▸ Text and element pointing entries
↓
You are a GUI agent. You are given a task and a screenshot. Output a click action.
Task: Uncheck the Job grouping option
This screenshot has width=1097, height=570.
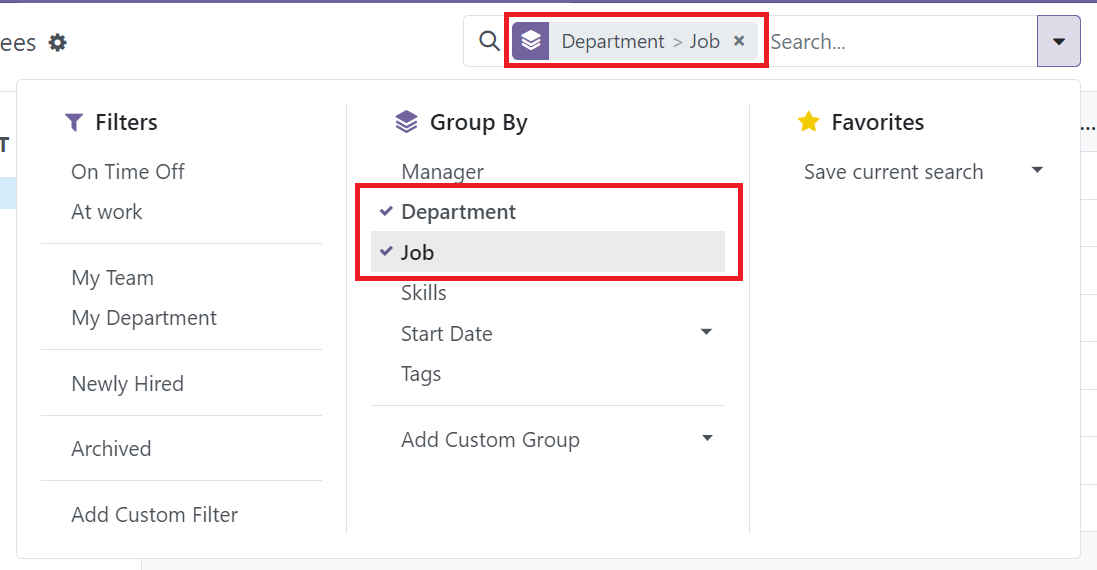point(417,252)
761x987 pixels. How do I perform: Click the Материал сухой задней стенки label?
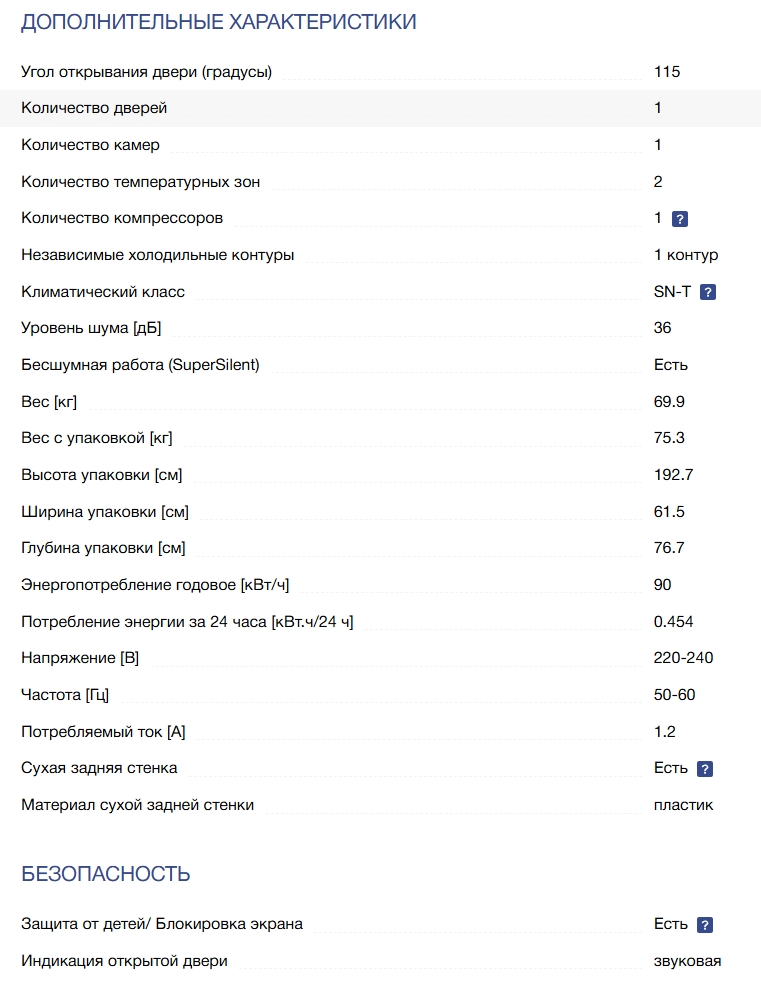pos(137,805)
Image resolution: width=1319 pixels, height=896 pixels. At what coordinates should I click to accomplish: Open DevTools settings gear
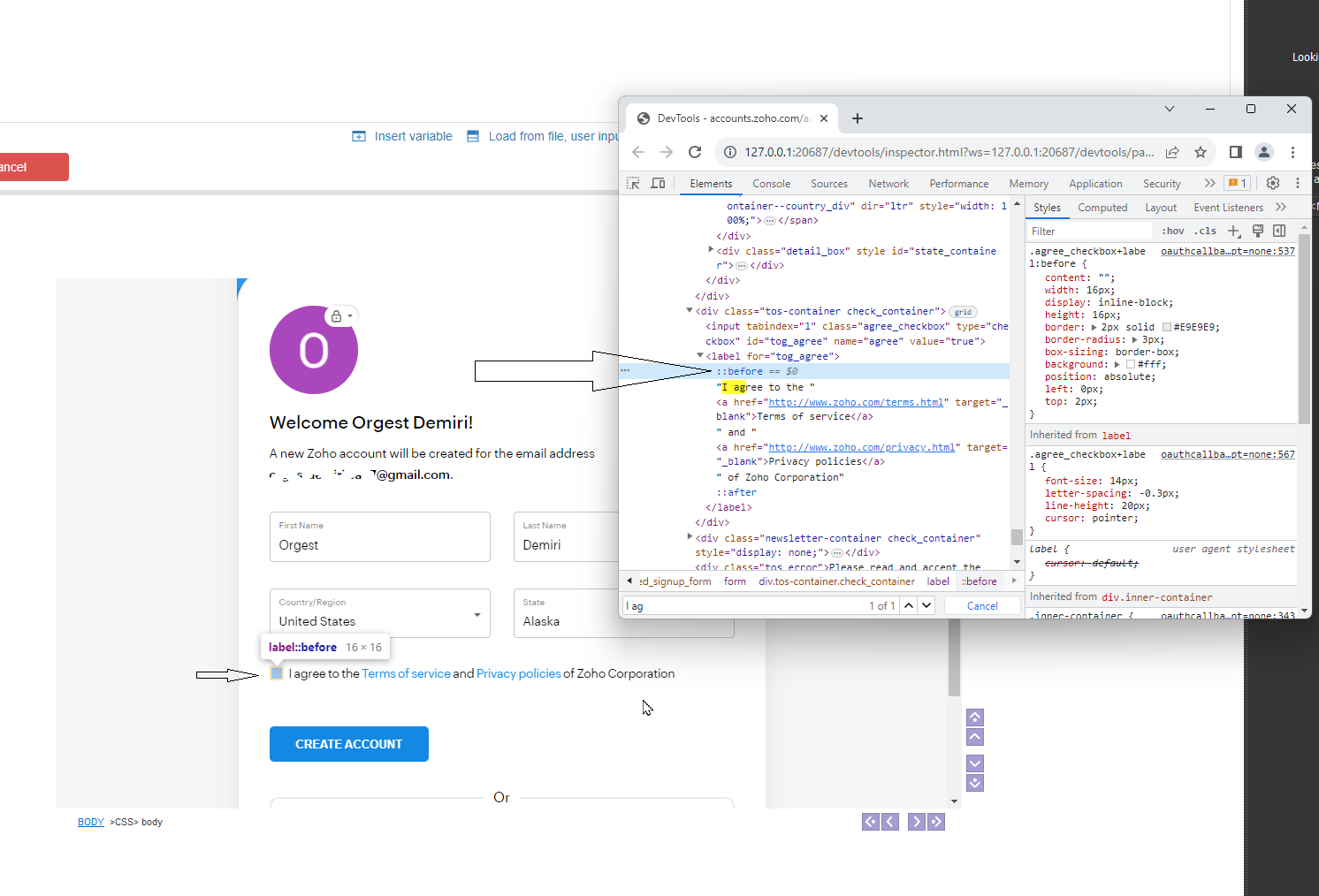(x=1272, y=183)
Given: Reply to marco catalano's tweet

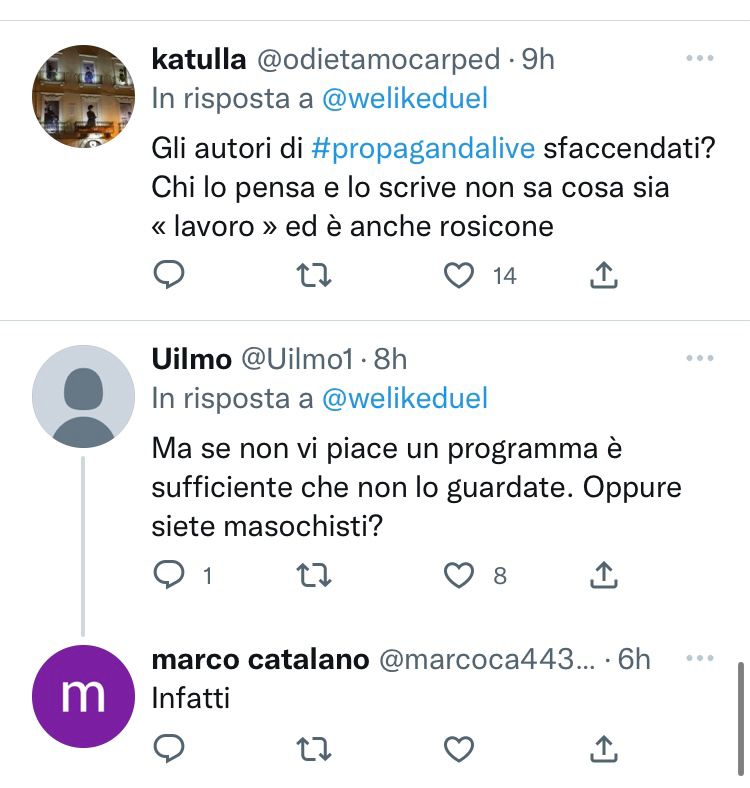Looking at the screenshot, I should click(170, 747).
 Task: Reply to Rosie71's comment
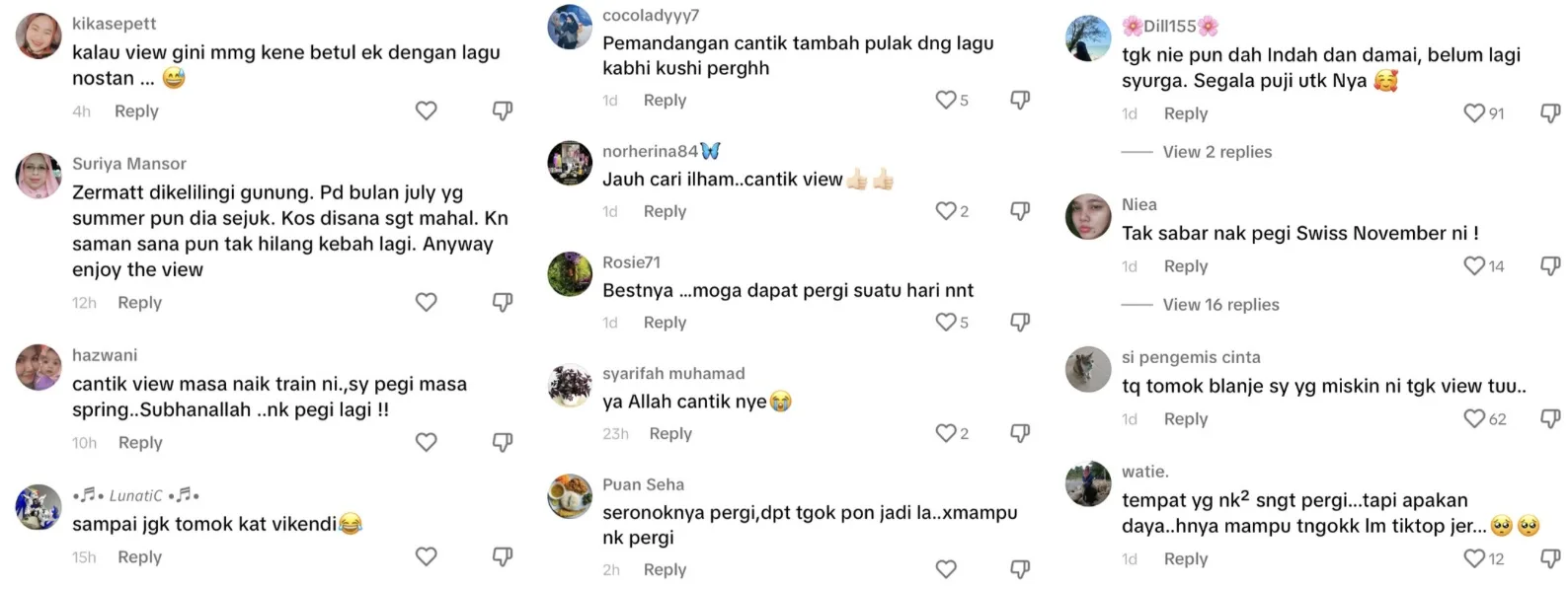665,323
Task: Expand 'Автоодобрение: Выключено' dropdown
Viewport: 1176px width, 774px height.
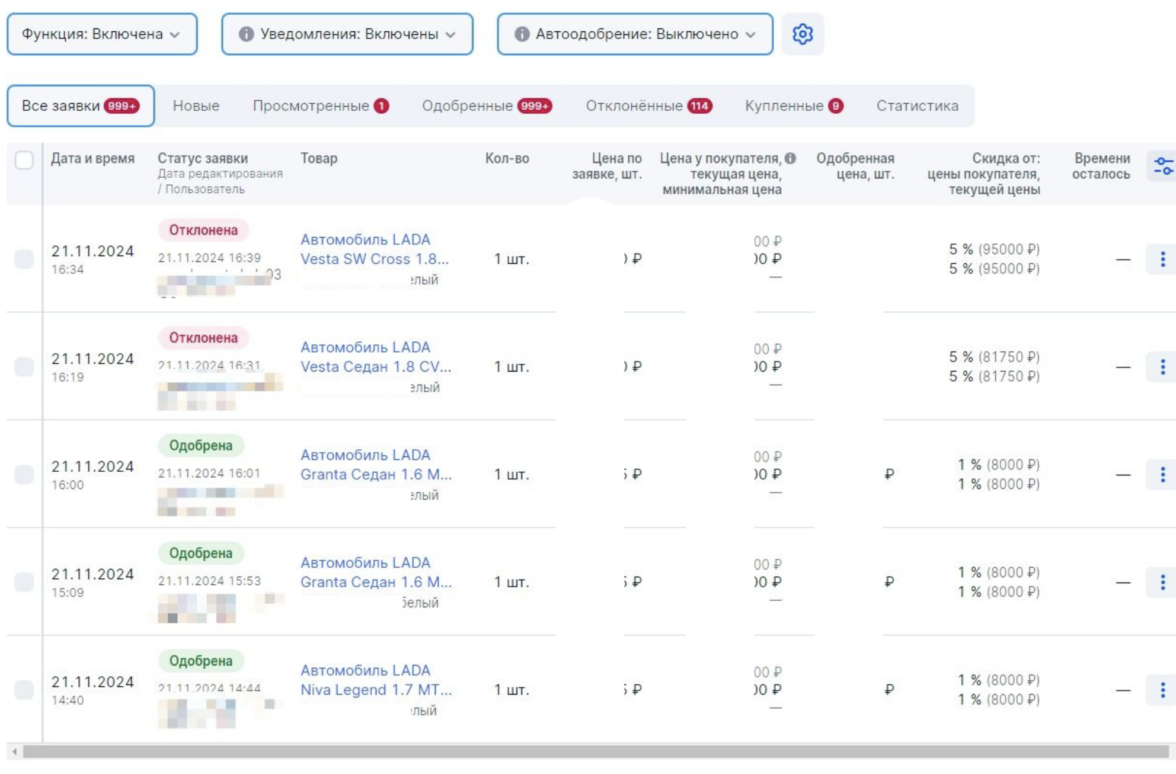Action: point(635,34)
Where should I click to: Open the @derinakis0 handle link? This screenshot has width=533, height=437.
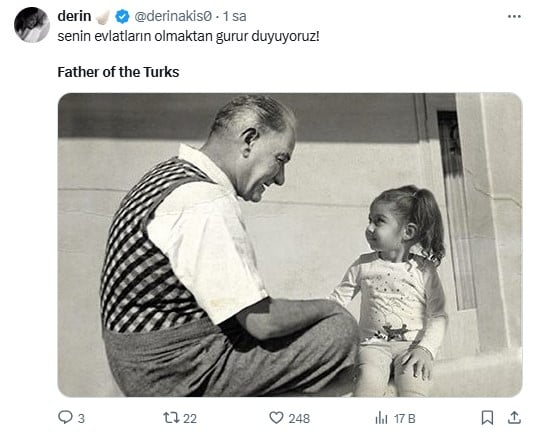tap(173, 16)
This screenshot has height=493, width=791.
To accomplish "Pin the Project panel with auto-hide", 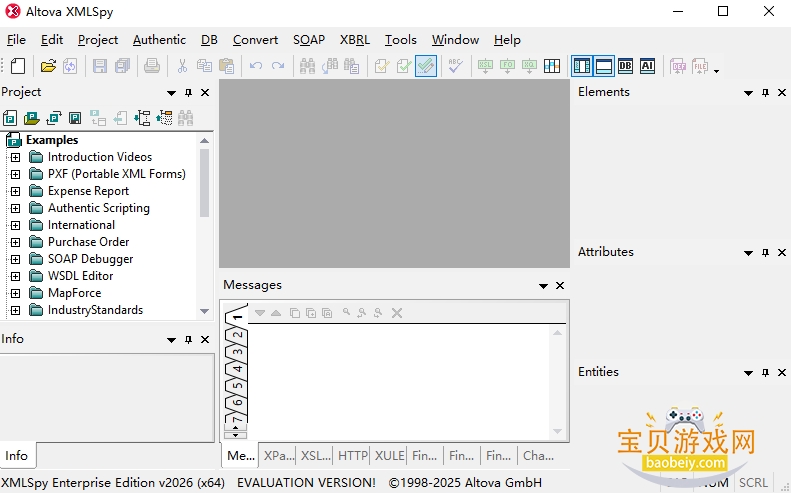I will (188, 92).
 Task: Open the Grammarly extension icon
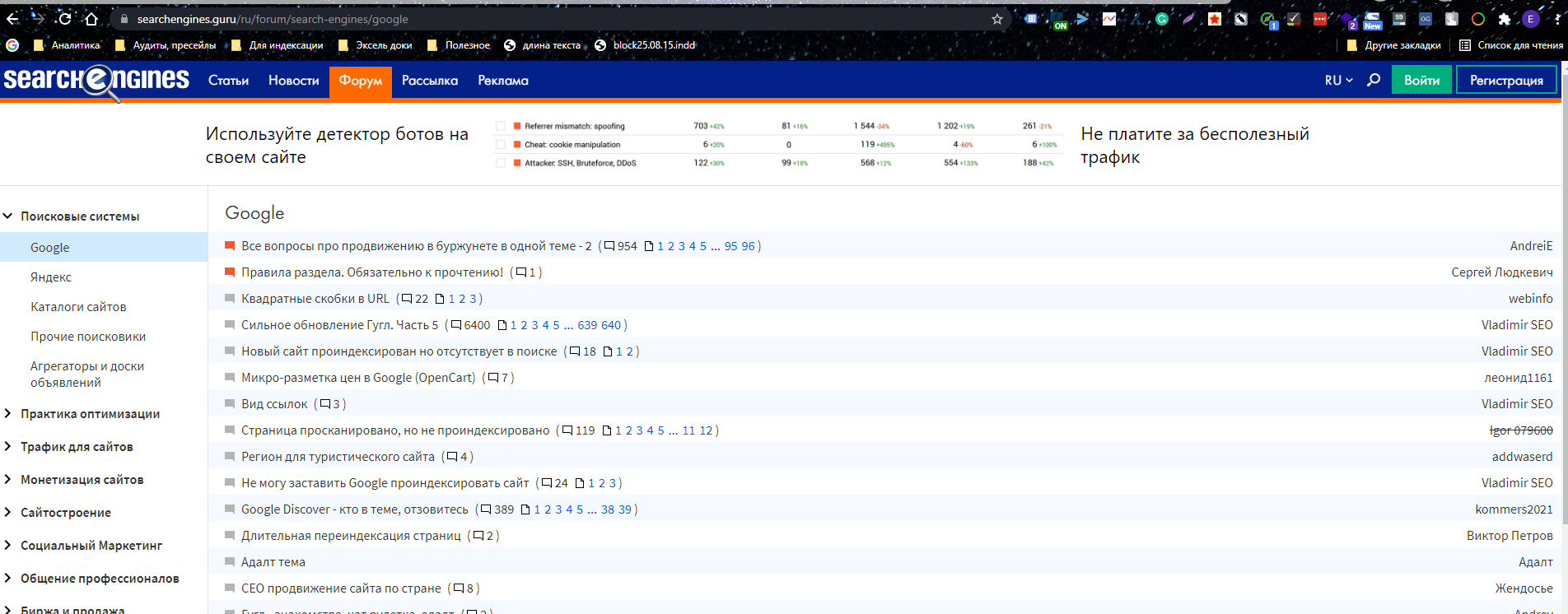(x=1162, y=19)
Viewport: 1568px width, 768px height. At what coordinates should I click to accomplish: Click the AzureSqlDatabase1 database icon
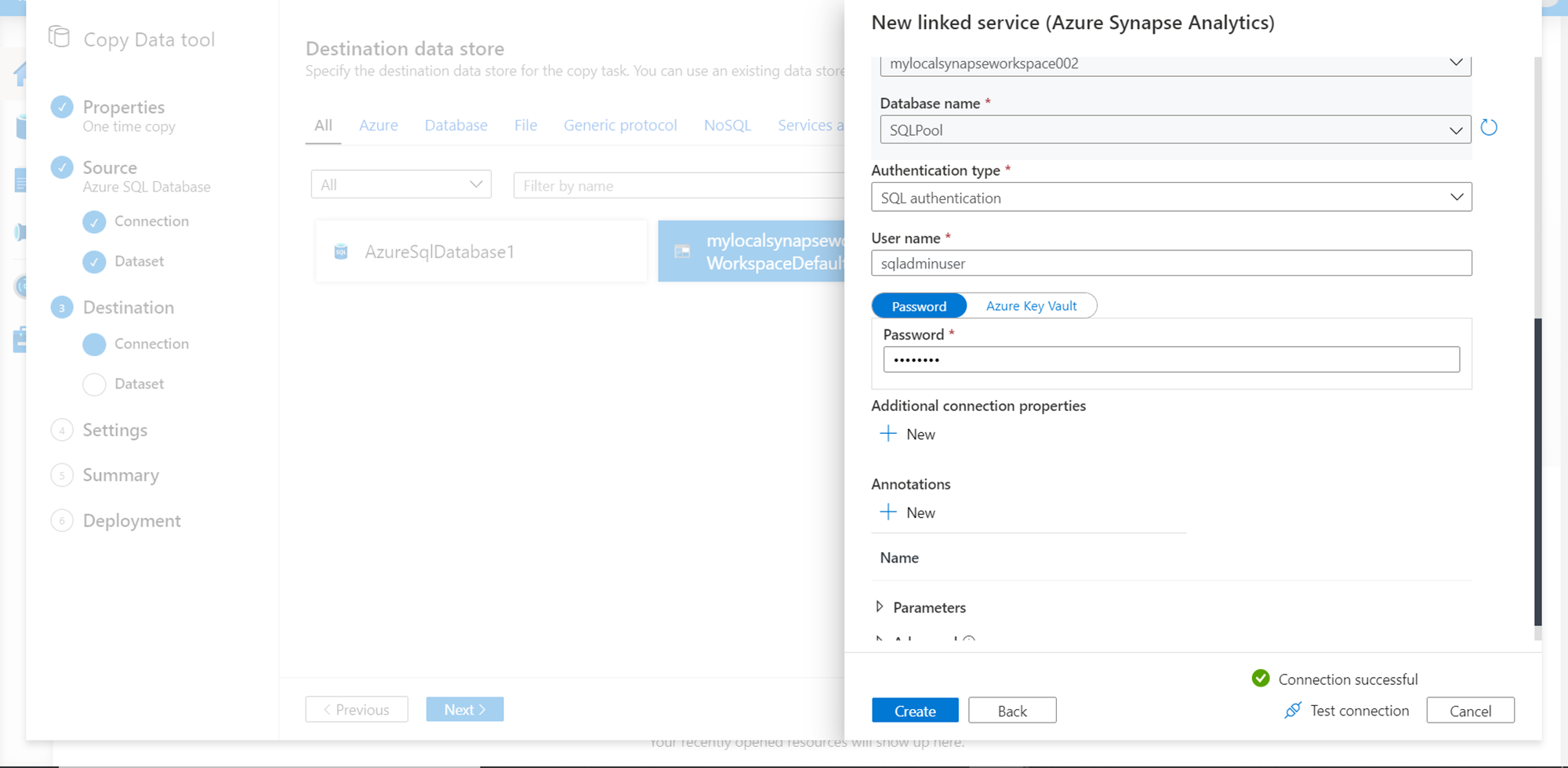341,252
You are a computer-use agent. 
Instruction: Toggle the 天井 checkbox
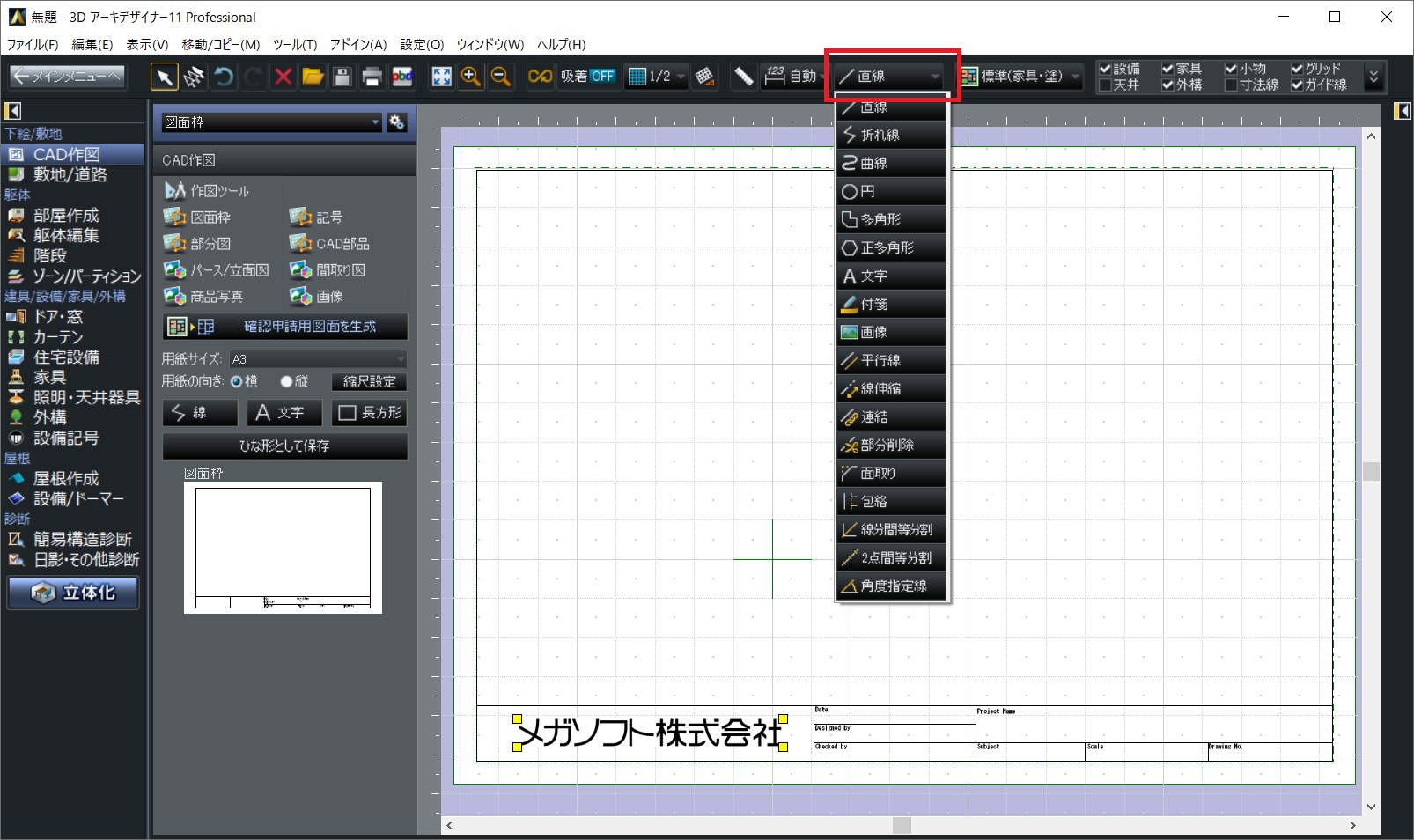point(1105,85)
↑
Count the lines of the entries that contain the word "pixels". Give only the number.

▸ Solution for this problem
2